Opinion 11-115

October 27, 2011


Digest:         A judge may be profiled in a magazine targeting the legal community where the article will contain photos, a brief biography and the judge’s comments about his/her judicial duties, provided he/she abides by the generally applicable limits on judicial speech and does not permit the article to be used to market or promote the magazine’s sales.


Rules:          22 NYCRR 100.2; 100.2(A); 100.2(C); 100.3(B)(8); 100.4(A)(1)-(3); Opinions 09-83; 09-37; 05-28; 04-117; 97-01 (Vol. XV); Joint Opinion 90-123/90-133 (Vol. VI).


         A judge asks whether he/she may appear in a “profile article” of a magazine targeting the legal community. The article will contain photographs, a brief biography and the judge’s comments regarding his/her judicial duties.1 The magazine advises the judge that “some of the feature articles about attorneys require payment by the attorneys and/or their firms in order to appear in the magazine,” but that judges need not pay to be included.

         A judge must always avoid even the appearance of impropriety (see 22 NYCRR 100.2) and must always act to promote public confidence in the judiciary’s integrity and impartiality (see 22 NYCRR 100.2[A]). A judge may not lend the prestige of judicial office to advance the private interests of the judge or others (see 22 NYCRR 100.2[C]) and may not make any public comment about a pending or impending proceeding in any court within the United States or its territories (see 22 NYCRR 100.3[B][8]). A judge may nonetheless engage in extra-judicial activities that are not incompatible with judicial office and do not cast reasonable doubt on the judge’s capacity to act impartially as a judge, detract from the dignity of judicial office, or interfere with the proper performance of judicial duties (see 22 NYCRR 100.4[A][1]-[3]).

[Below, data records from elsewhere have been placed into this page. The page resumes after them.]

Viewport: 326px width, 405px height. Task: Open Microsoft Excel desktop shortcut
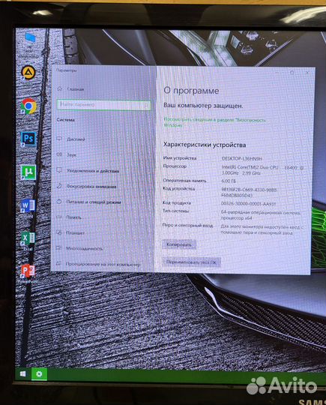pos(28,239)
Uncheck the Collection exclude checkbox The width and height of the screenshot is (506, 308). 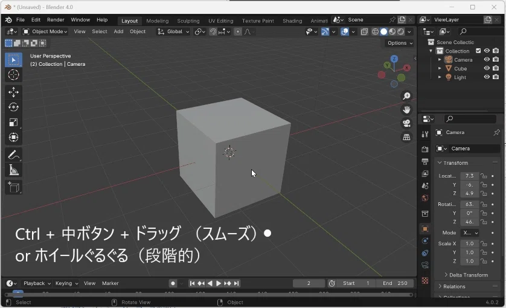click(478, 51)
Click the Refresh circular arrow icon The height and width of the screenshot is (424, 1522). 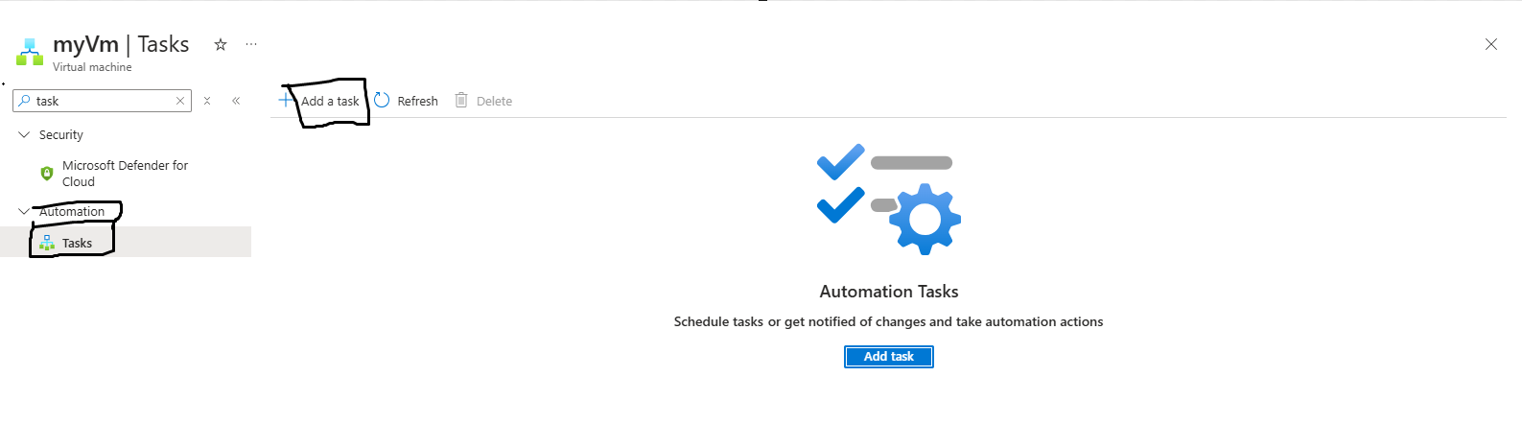point(382,100)
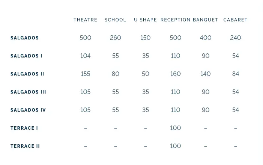
Task: Select the BANQUET column header
Action: coord(205,20)
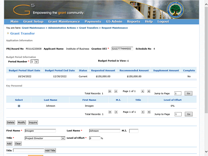This screenshot has width=208, height=156.
Task: Select the Johnson record radio button
Action: click(x=19, y=106)
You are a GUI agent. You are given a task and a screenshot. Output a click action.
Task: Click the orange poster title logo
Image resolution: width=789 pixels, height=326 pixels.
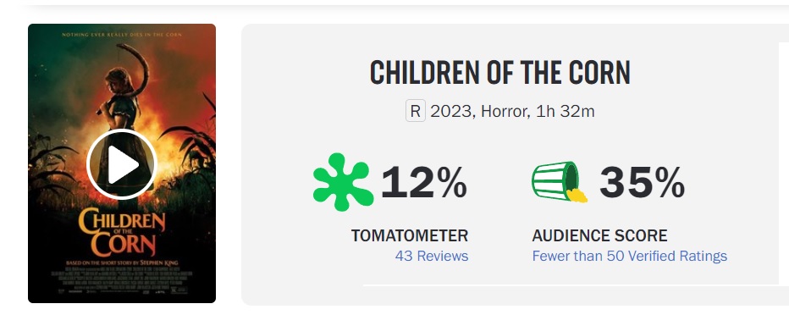121,232
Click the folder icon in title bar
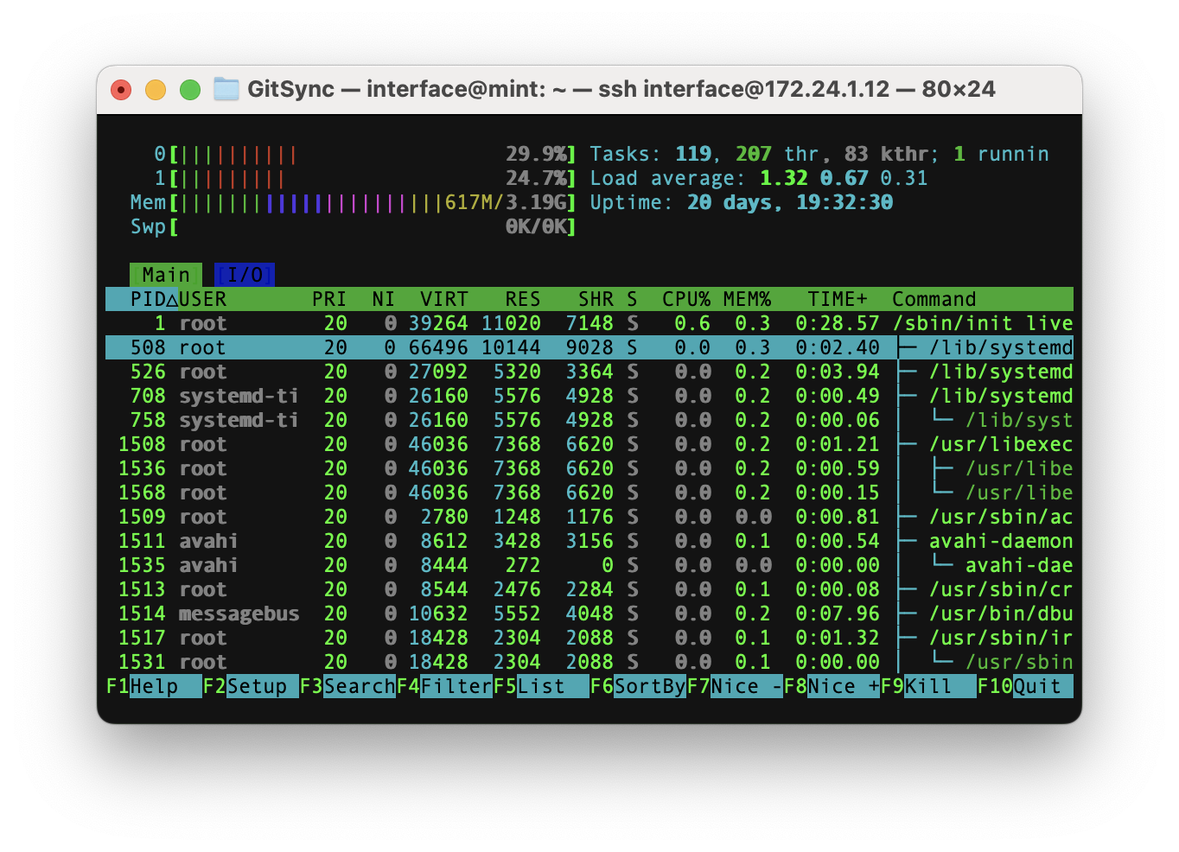 (226, 89)
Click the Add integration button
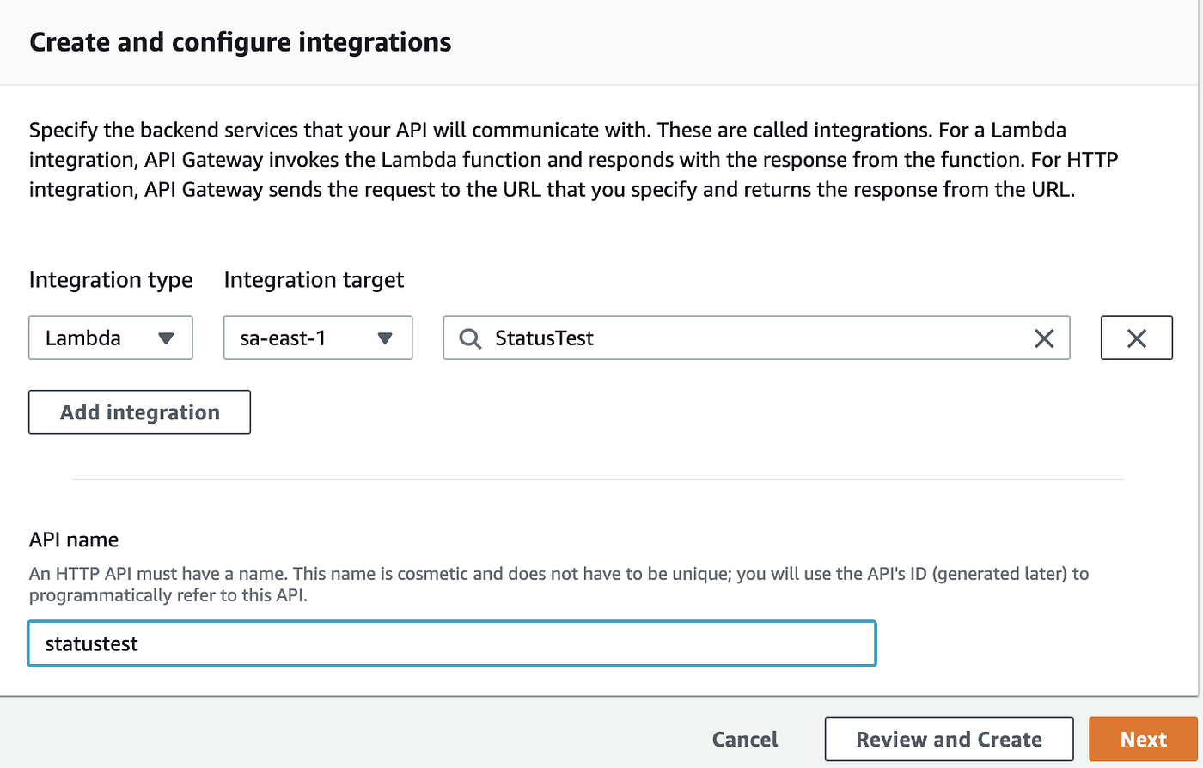This screenshot has height=768, width=1203. coord(139,411)
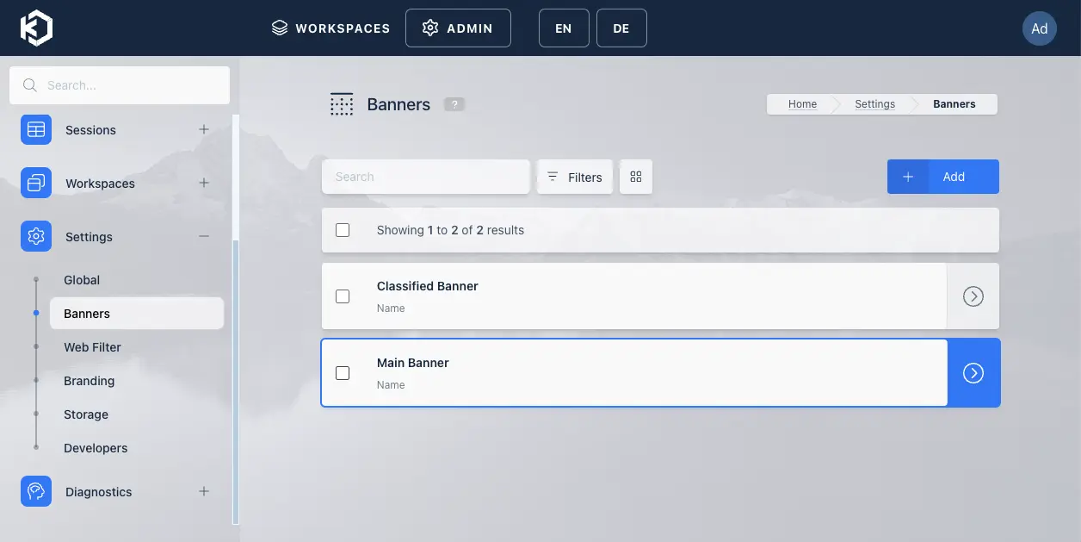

         The Committee has previously advised that a judge may be featured in a newspaper or magazine article (see Opinions 09-83 [a judge may participate in a local newspaper interview regarding the judge’s tenure on the bench]; 09-37 [a judge may be interviewed and photographed for an on-line commercial magazine article about personal grooming decisions, although the judge should not endorse any particular products, and must otherwise comply with the Rules Governing Judicial Conduct in participating in the interview]; 04-117 [a judge may be interviewed by a friend who wishes to write an article about the judge for submission to a commercial magazine, where the article will primarily focus on the judge’s family, civic and extracurricular responsibilities and will also include a discussion of the judge’s performance of marriage ceremonies]).

         Consistent with prior opinions, the judge’s participation in the profile article may not interfere with the judge’s judicial duties (see 22 NYCRR 100.4[A][3]; Opinion 09-37) and must be consistent with the dignity of judicial office (see 22 NYCRR 100.4[A][2]; Joint Opinion 90-123/90-133 [Vol. VI]). The judge must adhere to all judicial speech limits, including the ban on commenting on pending or impending cases (see 22 NYCRR 100.3[B][8]; Opinions 09-83; 04-117) and on statements that would cast doubt on the judge’s impartiality (see 22 NYCRR 100.4[A][1]; Opinions 09-83; 04-117).

         The judge also must not permit the article to be used to market or promote the magazine’s sales (see 22 NYCRR 100.2[C]; Opinions 05-28 [a judge may write a book review of a work of fiction, but should not permit the author or publisher to use any part of the review to promote the book’s sale]; 97-01 [Vol. XV] [a judge should not write a Foreword to a law book dealing with the judge’s court’s workings and which is a commercial publication intended to earn a profit for the publisher and author]).


         Thus, the Committee concludes that the judge may agree to be profiled as a judge, in a magazine targeting the legal community, provided he/she abides by the generally applicable restrictions on judicial speech and further provided that he/she does not permit the article to be used to market or promote the magazine’s sales.

         Finally, the judge also specifically asks the Committee to consider the fact that the judge is not currently a candidate for elective judicial office. Because there is no indication that the magazine is political in nature, the Committee does not believe the judge’s non-candidate status affects this inquiry’s outcome.


         1The judge does not state whether the magazine will interview and photograph the judge for the article or whether the judge will furnish all materials to the magazine.